Rust lang series episode #17 — dispatching (#rust-series)

in rust-series •  8 years ago  (edited)

Hello everyone, new episode of rust series is here, today we will discuss dispatching. Dispatching in Rust is a mechanism to determine which polymorph code to run. This can sound strange mysteriously but after few examples it will be clear. It basically means when you have something "hidden" behind trait, it resolves which and how implementation method will be called.

Rust supports two ways of dispatching:

  • static (monomorphization)
    • pros: supports function inlining, optimization and compilation-time checks, resolved at compile-time
    • cons: can bloat instruction cache
  • dynamic (trait objects)
    • pros: less bloated code
    • cons: slower virtual function calls, resolved during runtime

Implementing Loggable trait

Let's assume that we have some types we wish to "enhance" with Loggable trait which will provide log method. One of those will be Article, our well-known struct from other episodes. Others will be built-in types.

struct Article {
    id: i32,
    upvotes: i32
}

trait Loggable {
    fn log(&self);
}

impl Loggable for u8 {
    fn log(&self) {
        println!("u8: {}", *self)
    }
}

impl Loggable for String {
    fn log(&self) {
        println!("String: {}", *self);
    }
}

impl Loggable for Article {
    fn log(&self) {
        println!("Article id: {}, upvotes: {}", (*self).id, (*self).upvotes);
    }
}

Now we want to provide some generic method that will accept these types and call log method on them.

Static dispatch approach

For static dispatch we need to implement generic method that will accept generic type implementing Loggable as a function parameter.
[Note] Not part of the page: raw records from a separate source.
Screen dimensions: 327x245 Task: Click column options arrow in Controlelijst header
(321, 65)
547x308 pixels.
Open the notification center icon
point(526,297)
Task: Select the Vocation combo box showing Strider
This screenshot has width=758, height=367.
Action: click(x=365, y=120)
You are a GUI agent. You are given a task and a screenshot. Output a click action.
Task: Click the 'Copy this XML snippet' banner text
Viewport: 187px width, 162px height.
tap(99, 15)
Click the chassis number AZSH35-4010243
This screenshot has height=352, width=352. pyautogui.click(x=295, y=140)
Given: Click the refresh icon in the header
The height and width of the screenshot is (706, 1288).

fn static_dispatch_log<T:Loggable>(loggable: T) {
    loggable.log();
}

fn main() {
    let int_var = 123u8;
    let string_var = "Steemit".to_string();
    let article_var = Article{id:1, upvotes: 150};

    static_dispatch_log(int_var);
    static_dispatch_log(string_var);
    static_dispatch_log(article_var);
}

# output
u8: 123
String: Steemit
Article id: 1, upvotes: 150

Like this, static dispatching is used and everything needed is "pre-generated" during compilation.

Dynamic dispatch approach

For dynamic dispatch we need to create method that will accept trait object (reference-like trait) as a parameter.
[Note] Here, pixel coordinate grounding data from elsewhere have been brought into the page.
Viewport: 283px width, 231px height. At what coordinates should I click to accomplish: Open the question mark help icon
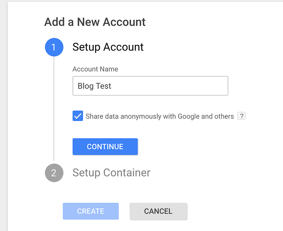tap(242, 116)
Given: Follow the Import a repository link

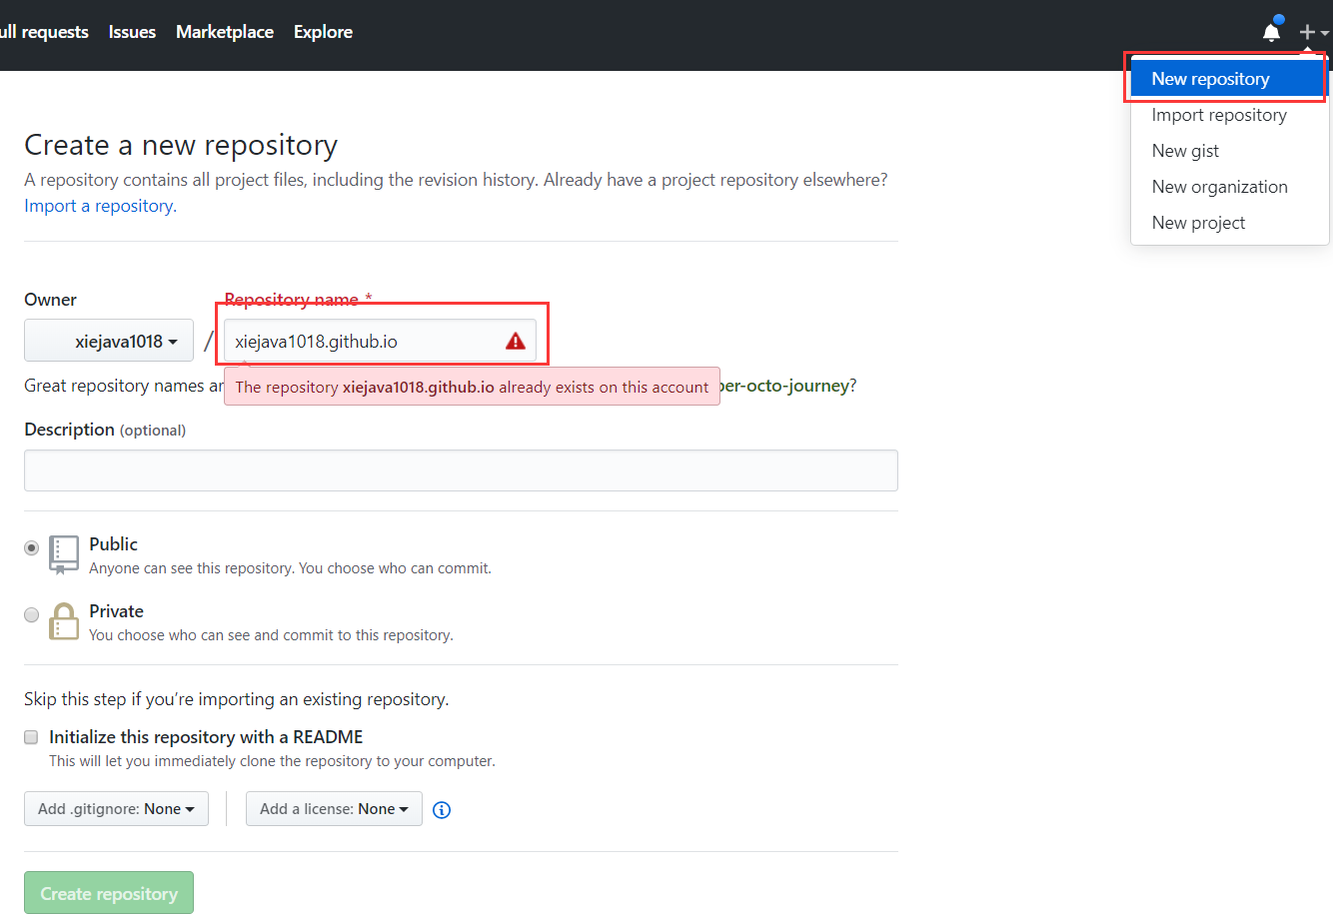Looking at the screenshot, I should click(99, 206).
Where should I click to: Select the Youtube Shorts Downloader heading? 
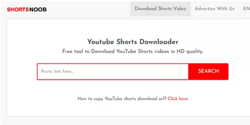133,42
fn dynamic_dispatch_log(loggable: &Loggable) {
    loggable.log();
}


fn main() {
    let int_var = 123u8;
    let string_var = "Steemit".to_string();
    let article_var = Article{id:1, upvotes: 150};

    dynamic_dispatch_log(&int_var);
    dynamic_dispatch_log(&string_var);
    dynamic_dispatch_log(&article_var);
}

# output
u8: 123
String: Steemit
Article id: 1, upvotes: 150

Like this, dynamic dispatching is used and calling is decided at runtime.
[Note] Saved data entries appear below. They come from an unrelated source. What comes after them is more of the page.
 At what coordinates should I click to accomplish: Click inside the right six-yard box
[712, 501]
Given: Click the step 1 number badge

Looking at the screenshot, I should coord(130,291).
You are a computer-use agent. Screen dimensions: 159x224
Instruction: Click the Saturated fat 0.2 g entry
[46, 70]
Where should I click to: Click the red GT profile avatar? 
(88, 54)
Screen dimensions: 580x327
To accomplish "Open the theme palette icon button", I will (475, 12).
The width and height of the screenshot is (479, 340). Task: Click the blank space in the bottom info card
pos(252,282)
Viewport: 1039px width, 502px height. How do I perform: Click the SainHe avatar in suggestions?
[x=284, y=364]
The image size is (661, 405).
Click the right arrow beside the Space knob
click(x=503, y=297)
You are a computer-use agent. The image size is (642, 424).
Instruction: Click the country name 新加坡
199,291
If you are interested in performance, static dispatch should be faster, but for this example execution times were equal and even dynamic dispatch was often slightly faster. And so you don't need to worry about performance much until it's critical issue for you.

Digging deeper

Static dispatch creates virtual methods for each type. On the other hand dynamic dispatch uses trait object which has this form.

pub struct TraitObject {
    pub data: *mut (),      // data pointer
    pub vtable: *mut (),   // virtual method table pointer
}
  • data pointer points to data pointer
  • vtable points to virtual data table for corresponding implementation

For more details you can check https://doc.rust-lang.org/book/trait-objects.html#representation , we might touch this deeper topic later.

Postfix

That's all for today, thank you for your appreciations, feel free to comment and point out possible mistakes (first 24 hours works the best but any time is fine). May Jesus bless your programming skills, use them wisely and see you next time.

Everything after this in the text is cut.